:: Data for this exercise ::
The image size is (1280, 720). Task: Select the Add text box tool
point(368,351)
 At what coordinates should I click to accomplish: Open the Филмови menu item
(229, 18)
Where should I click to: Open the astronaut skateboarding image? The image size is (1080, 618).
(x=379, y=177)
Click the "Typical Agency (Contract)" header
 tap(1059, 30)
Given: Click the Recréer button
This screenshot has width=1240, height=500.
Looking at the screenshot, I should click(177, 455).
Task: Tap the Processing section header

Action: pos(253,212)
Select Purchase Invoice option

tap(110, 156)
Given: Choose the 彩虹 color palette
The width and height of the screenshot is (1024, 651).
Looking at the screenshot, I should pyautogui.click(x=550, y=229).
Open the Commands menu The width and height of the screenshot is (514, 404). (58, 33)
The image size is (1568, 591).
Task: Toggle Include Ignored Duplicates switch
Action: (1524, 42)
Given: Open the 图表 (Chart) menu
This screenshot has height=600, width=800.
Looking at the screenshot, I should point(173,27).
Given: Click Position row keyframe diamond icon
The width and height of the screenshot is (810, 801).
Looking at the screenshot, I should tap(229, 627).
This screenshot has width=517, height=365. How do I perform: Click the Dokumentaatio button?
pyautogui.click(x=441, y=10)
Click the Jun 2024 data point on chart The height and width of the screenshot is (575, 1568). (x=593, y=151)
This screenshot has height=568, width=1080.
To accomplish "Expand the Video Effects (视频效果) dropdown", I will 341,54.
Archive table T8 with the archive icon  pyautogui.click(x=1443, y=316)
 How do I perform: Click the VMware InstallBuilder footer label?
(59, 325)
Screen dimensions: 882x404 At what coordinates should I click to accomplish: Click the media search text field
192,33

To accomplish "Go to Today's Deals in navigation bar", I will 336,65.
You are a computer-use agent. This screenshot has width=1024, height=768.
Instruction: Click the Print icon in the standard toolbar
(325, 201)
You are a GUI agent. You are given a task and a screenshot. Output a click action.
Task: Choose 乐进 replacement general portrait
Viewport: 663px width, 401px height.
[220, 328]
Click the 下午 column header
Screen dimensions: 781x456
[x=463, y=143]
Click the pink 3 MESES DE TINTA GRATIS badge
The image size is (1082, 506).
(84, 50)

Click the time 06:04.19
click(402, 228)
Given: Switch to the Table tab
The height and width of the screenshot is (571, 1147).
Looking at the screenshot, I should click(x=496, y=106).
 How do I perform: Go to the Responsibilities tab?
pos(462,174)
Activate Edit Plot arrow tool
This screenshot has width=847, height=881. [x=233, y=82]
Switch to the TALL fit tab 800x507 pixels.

:: Aim of the exercise ::
Once each line with "will" in the entries is counted, state the total and nothing else.

:: Answer ::
2